His creation of Crime Science as a distinct discipline resulted from his exasperation with much of criminology where, in the 1980s and 90s, innumeracy, scientifically illiteracy, and political bias were widespread. Many lecturers were political activists or philosophers rather than scientists in a form that would be understood in, say, the Royal Society. Even those who weren’t Marxists were usually unwilling to repudiate those who characterised the State as the enemy, and the police as the agents of oppression, and had remarkably little interest in the plight of victims of crime, except that offenders themselves were often cast as victims. Some areas of the social sciences are still dogged by partisan tendencies be they right-wing and retributive, liberal and restorative, or by militant special interest groups concerned with racism, feminism or other largely political preoccupations. Many leading criminologists, privately at least, will now concede this is the case, and the discipline has taken great strides to reinvent itself.

Ross also criticised a bias, shared across the social sciences more generally and especially sociology, towards poor methodologies producing improbably positive results (ie far more social science papers prove their authors’ suppositions are right than happens in the natural sciences) which he ascribed both to career advancement through publication (with social science journals edited by other less than critical social scientists and with a huge bias of publication towards positive findings) and by deep-seated statistical illiteracy. He has explored several common statistical misunderstandings in science and public policy (see the blog on Jill Dando’s murder), helped persuade the ONS to downgrade police crime figures because of their misleading nature, and frequently criticised fellow journalists for transparent innumeracy (exposed in such phrases as ‘statistics show that’ when they would never write ‘words show that’).
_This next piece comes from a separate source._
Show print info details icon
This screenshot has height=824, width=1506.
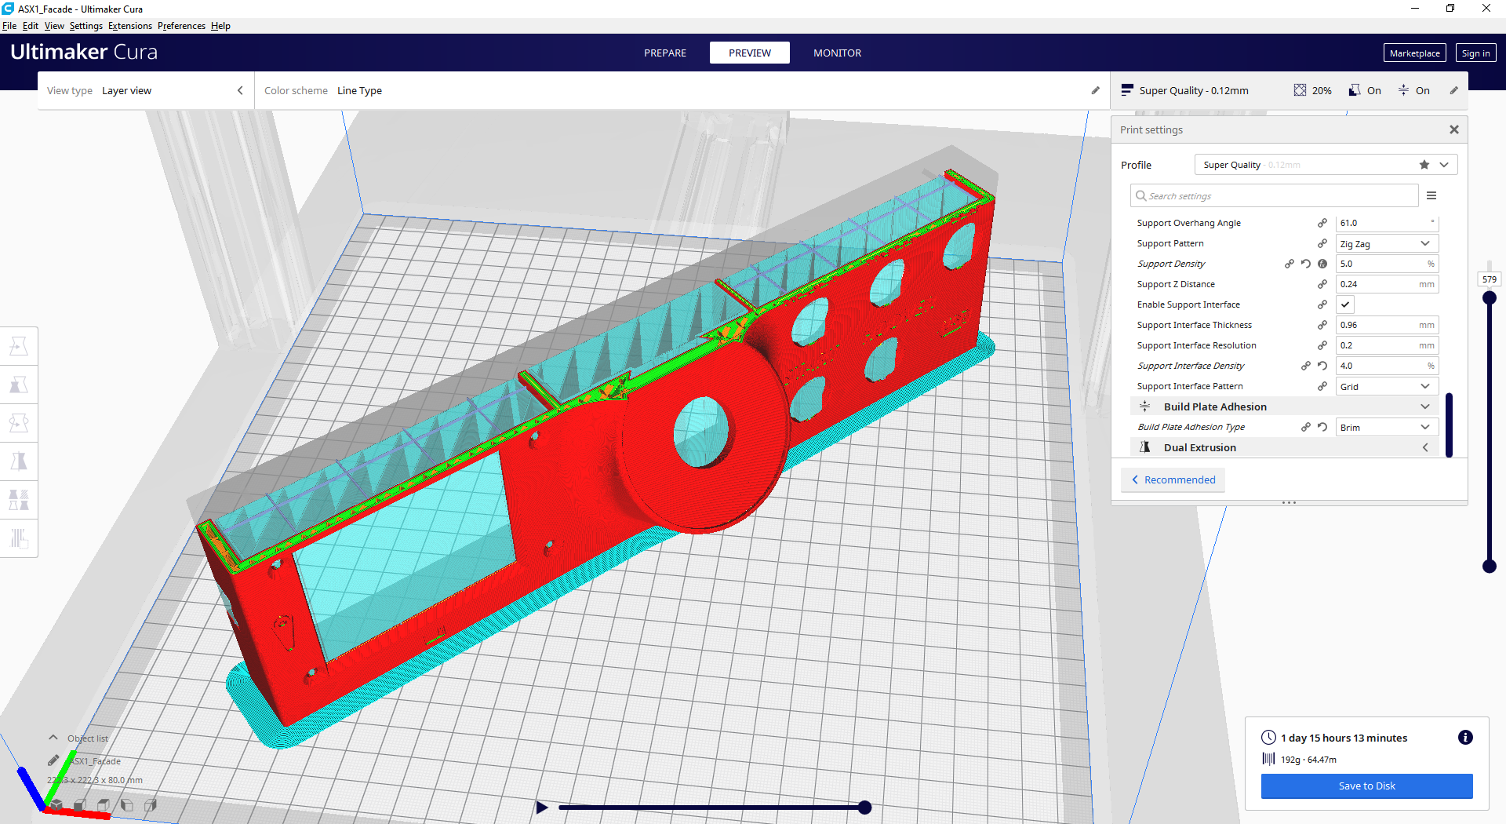pyautogui.click(x=1465, y=737)
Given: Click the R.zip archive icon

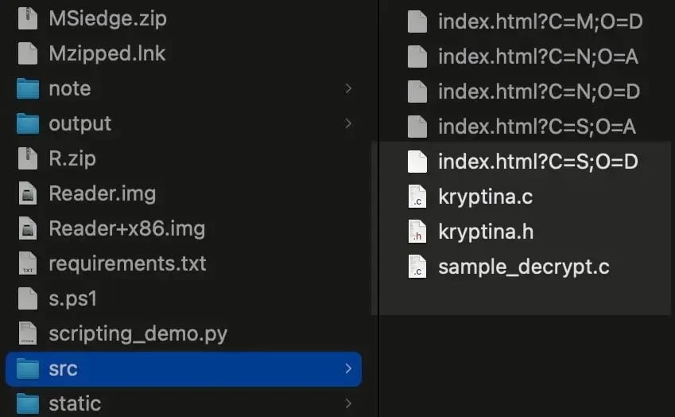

He has described as ‘even more disconcerting’ the lack of unbiased evidence in medicine. Back in 1986 Ross was asked to take part as a lay representative in a three-day consensus conference on breast cancer, and was appalled at how experts justified intrusive and often mutilating surgery on the basis of personal opinion. He began to campaign for evidence-based medicine, gave evidence to several national inquiries, and was a founder of HealthWatch of which he remains President.

In 2010 he turned his attention to the lack of evidence in government. Peter Orszag and John Bridgeland, senior officials for Barack Obama and George W Bush, sought to quantify “how blindly the federal government spends” and looking back on their time in the White House they reckoned that less than $1 out of every $100 of government spending was backed by “even the most basic evidence that the money is being spent wisely”. Even in the UK, where there is parliamentary scrutiny, the NAO and other official and unofficial guardians like the Institute for Fiscal Studies, public policy is based largely on good intentions, inertia, hunches, partisan politics, and personal relationships. Hence in 2013 he founded a new campaign called Evidence Matters, which merged with Sense About Science and from 2017 became the charity’s main aim. In 2023 he co-convened a panel of scientists, statisticians and academics to address what he called ‘the paradox of information abundance:’ that with more good evidence available to humanity than could have been imagined even a generation back, we nevertheless face an infectious spread of mistrust and conspiracy theories.